Ginsburg's article highlights one of the perceived dangers of the pseudo-democratic, inclusive nature of international law: that authoritarian regimes are able to harness the system to facilitate elements of anti-democratic rule at a domestic level. To the extent that international law does provide for choice, that very choice can work to the benefit of authoritarian regimes and enable them to promote their preferred norms via the international legal order, while avoiding obligations with which they disagree. There are additional consequences of the pseudo-democracy of international law, which are leaving proponents of a “liberal international order” with some difficult choices. One implication for multilateral treaty-making is what is known as the lowest common denominator effect, by which the text of a multilateral treaty addressing a collective action problem may reflect the demands of the least willing. The plethora of treaties created to address serious collective action problems including climate change are therefore generally inadequate to the tasks asked of them. Very few multilateral treaties have solved the problems they were designed to solve. Many have helped a little.Footnote 15

Another international law trajectory that has resulted in part from the openness of international law is what could be termed its imperial over-stretch. This concept is a reference both to Paul Kennedy's famous volume identifying military over-stretch as a precursor of imperial downfall,Footnote 16 and Dworkin's reference to “law's empire,”Footnote 17 by which he meant something akin to the rule of law. There was a renewal of interest in the concept of empire associated with the “unipolar moment” at the end of the Cold War and extending into this century; more than one author queried whether the post-World War II years of “law's empire” had, with such developments as the invasion of Iraq and legislative resolutions of the UN Security Council, instead given way to “empire's law.”Footnote 18 International law was portrayed as an instrument at the service of the United States, with the potential to morph into hegemonic international law.Footnote 19

In fact, the relationship of international law to power has been in a far more delicate balance in the contemporary international order. International law is often critiqued for not being able to hold the most powerful to account. It is true that when pitted directly against power, international law tends to come off second best. What international law has done over the last century is to offer normative standards both by which to seek incremental improvements towards a better world, and against which to measure when the powerful are stepping beyond what is acceptable. For international law to play this role, the gap between the substance of international law and what is acceptable to the most powerful cannot be too stretched. If there is no gap, then law simply reflects policy preferences, but if the gap is too big, international law will be unlikely to exert any pull over the behavior of the most powerful.

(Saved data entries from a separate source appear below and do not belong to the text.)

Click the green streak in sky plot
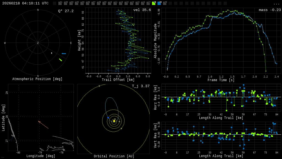 tap(60, 60)
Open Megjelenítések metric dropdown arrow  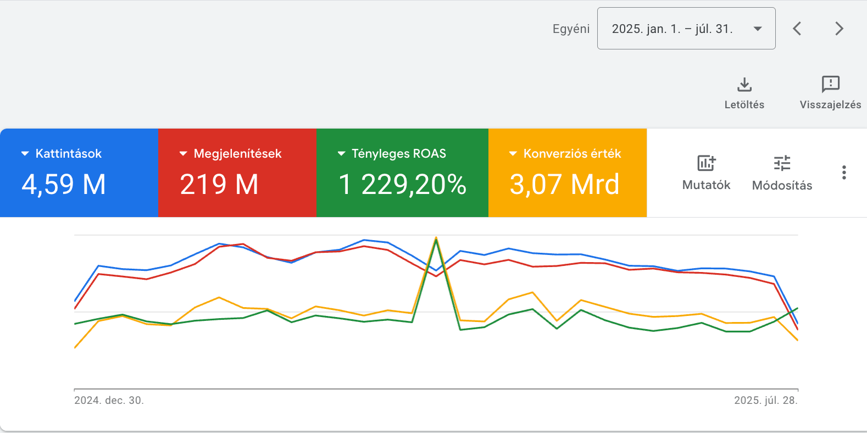click(183, 154)
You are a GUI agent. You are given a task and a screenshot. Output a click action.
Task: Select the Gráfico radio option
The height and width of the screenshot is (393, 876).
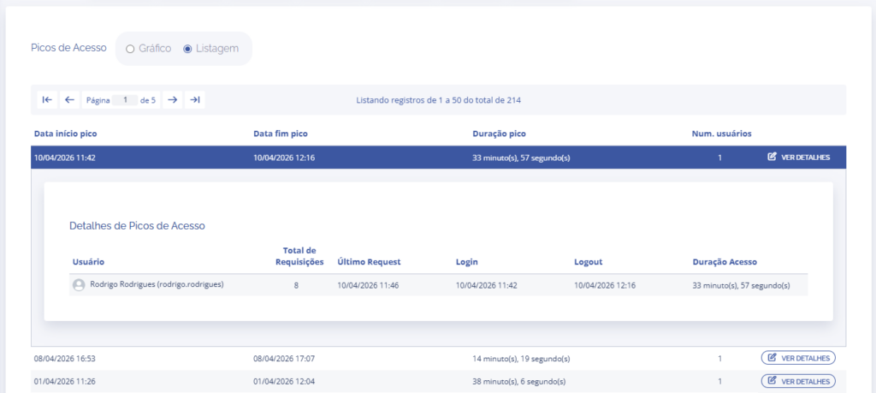[x=130, y=49]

And yet over the decades, single issue, ideals-based actors—often working in tandem with middle powers—have made use of the pseudo-democratic nature of international law to stretch it beyond what was acceptable to the United States and other significant powers including China and Russia. According to Nye, the role of civil society in global governance, although reflective of democracy, has arguably been less democratic even than that of international organizations, which can claim at least some indirect democratic legitimacy in the sense that they are responsive to governments to a certain extent.Footnote 20 It was thus not necessarily the United States that was functioning as the imperial power within international law, but civil society, often in the form of alliances or coalitions of NGOs. Multilateral treaties came to be regarded as a governance mechanism for addressing all manner of issues beyond those that had concerned classical international law. This continues today, with civil society calling for ratification of a treaty to outlaw nuclear weapons,Footnote 21 for negotiation of a fossil fuel non-proliferation treaty,Footnote 22 and so on.

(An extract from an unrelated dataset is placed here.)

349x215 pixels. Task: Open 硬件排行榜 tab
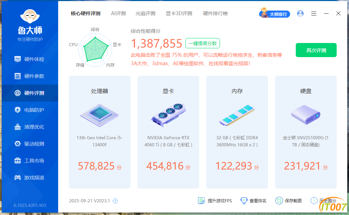coord(215,14)
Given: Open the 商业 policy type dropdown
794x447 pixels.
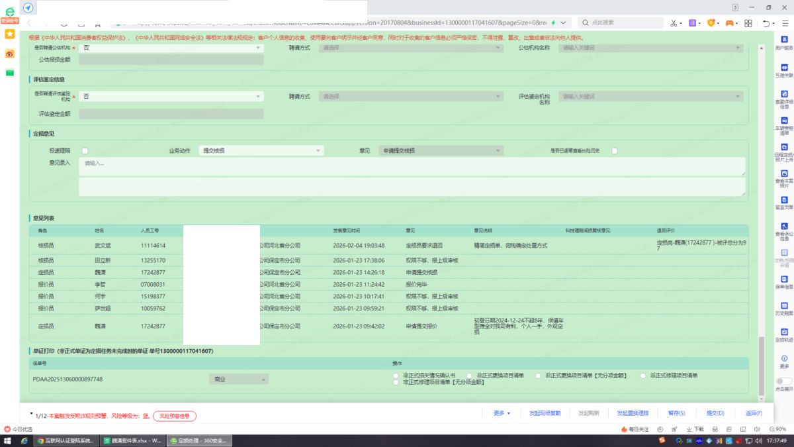Looking at the screenshot, I should 238,379.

The ICC is perhaps the classic example of over-reach within the empire of international law, undermining U.S. support for a major systemic development. The United States had always been active in the evolution of international criminal law, playing a central role at Nuremberg and at Tokyo and promoting the establishment of the ad hoc tribunals for the former Yugoslavia, Rwanda, and Sierra Leone. The United States supported the creation of a permanent international criminal court. The 1994 draft statute prepared by the UN's International Law Commission envisaged a court along the lines of a permanent version of an ad hoc tribunal under the authority of the UN Security Council. As concluded in Rome, however, the Statute provided for situations to come before the Court not only via the Security Council, but also in the event that domestic authorities were unwilling or unable to prosecute.Footnote 23 The United States withdrew support for the Court not because it was unwilling to countenance the prosecution of its own citizens so much as because the design of the Court meant that it would be unable to preclude the prosecution of any particular U.S. citizen.Footnote 24

Meanwhile, despite initial support for the ICC on the part of many African countries, the prevalence of African situations brought before the Court meant that it came to be viewed as operating to ensure the accountability of their citizens, but not that of U.S., Chinese, or Russian leaders.Footnote 25 The UN Security Council in 2009 refused to ask the Court to defer proceedings against President Omar al-Bashir of Sudan as requested by the African Union and, due to opposition from Russia and China, did not refer the situation in Syria to the ICC. More recently, a series of troubles culminated in widespread dissatisfaction that the pre-trial chamber did not authorize the opening of a formal investigation into the situation in Afghanistan.Footnote 26

The pseudo-democratic nature of international law has enabled its over-stretch in realizing the ideal of an international rule of law. The growth of international courts and tribunals has been one of the most notable systemic developments in international law of recent decades. But whereas the institutional design of the ICJ provided for some tempering of an assumption of political neutrality (judges are independent)Footnote 27 with realism (judges of the nationality of each of the parties shall retain their right to sit in a case before the Court but there is also a system of ad hoc judges),Footnote 28 more recently designed institutions do not necessarily have inbuilt design features that go as far in balancing legalism with realpolitik. The now sizeable cohort of international judges and their commitment to an international rule of law may be unintentionally exacerbating the over-stretch of the empire of international law.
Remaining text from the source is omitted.